SOURCE DATA:
----
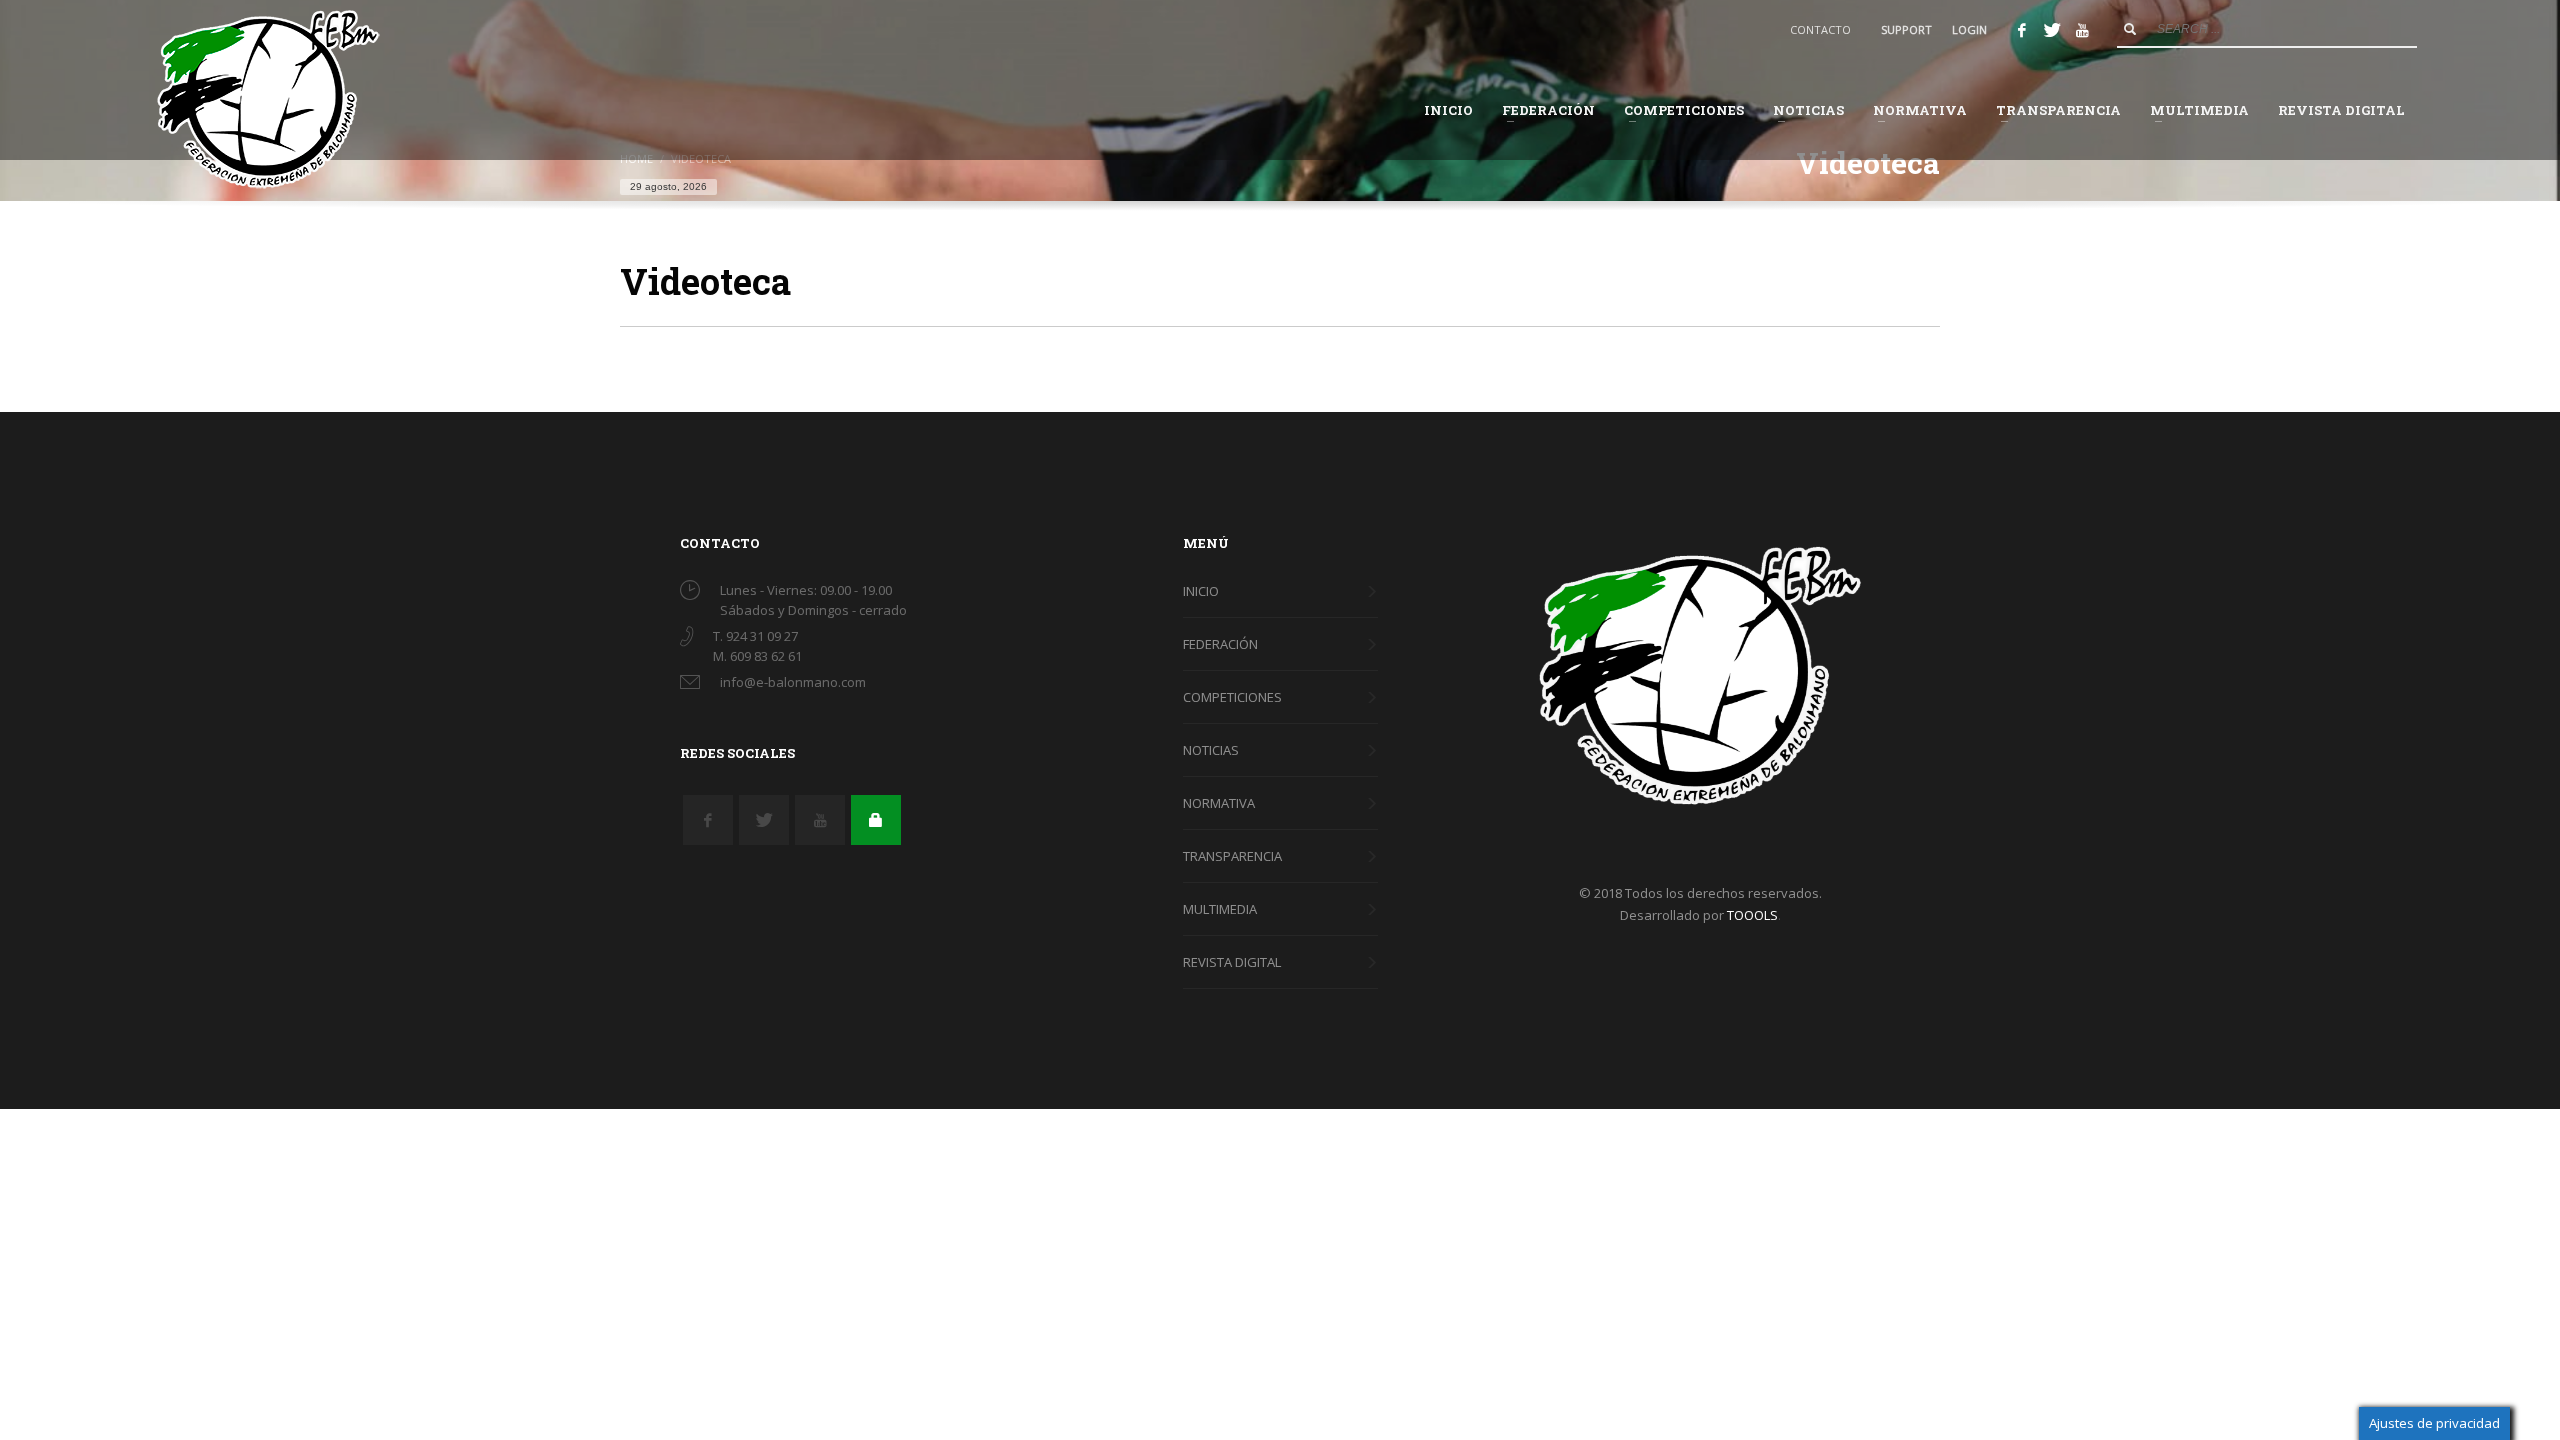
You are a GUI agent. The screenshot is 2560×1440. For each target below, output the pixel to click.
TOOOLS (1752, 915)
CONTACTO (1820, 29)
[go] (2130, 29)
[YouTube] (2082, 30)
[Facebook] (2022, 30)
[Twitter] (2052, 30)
----
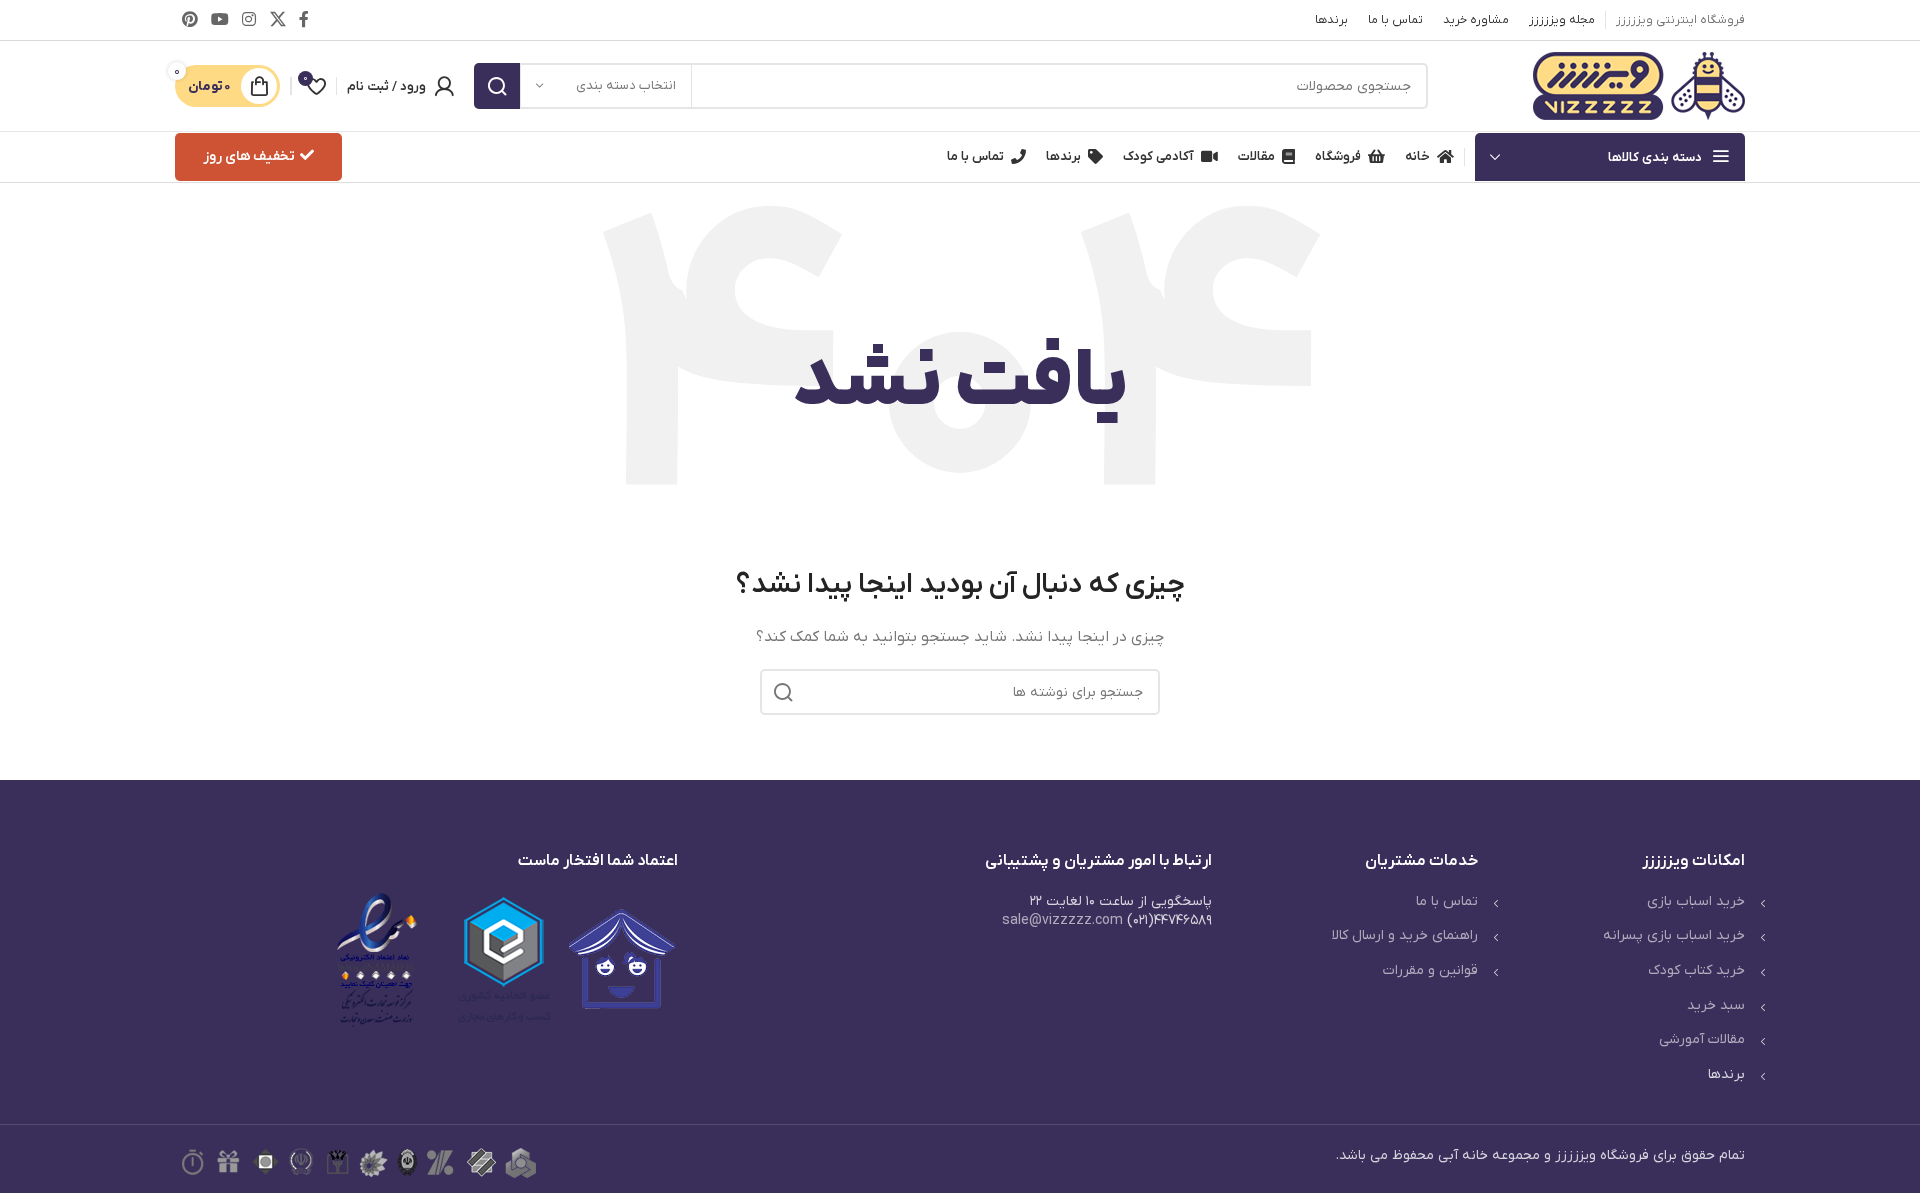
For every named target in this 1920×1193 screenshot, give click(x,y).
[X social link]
----
ABOUT THIS EXERCISE:
Of the entries listed above, reproduce only the lines starting at the line containing "You are a GUI" and ending at the line containing "[Twitter] (2052, 30)". Include both, exactly as they stand.

SOLVED PROBLEM:
You are a GUI agent. The screenshot is 2560×1440. For each target below, output the pixel to click.
TOOOLS (1752, 915)
CONTACTO (1820, 29)
[go] (2130, 29)
[YouTube] (2082, 30)
[Facebook] (2022, 30)
[Twitter] (2052, 30)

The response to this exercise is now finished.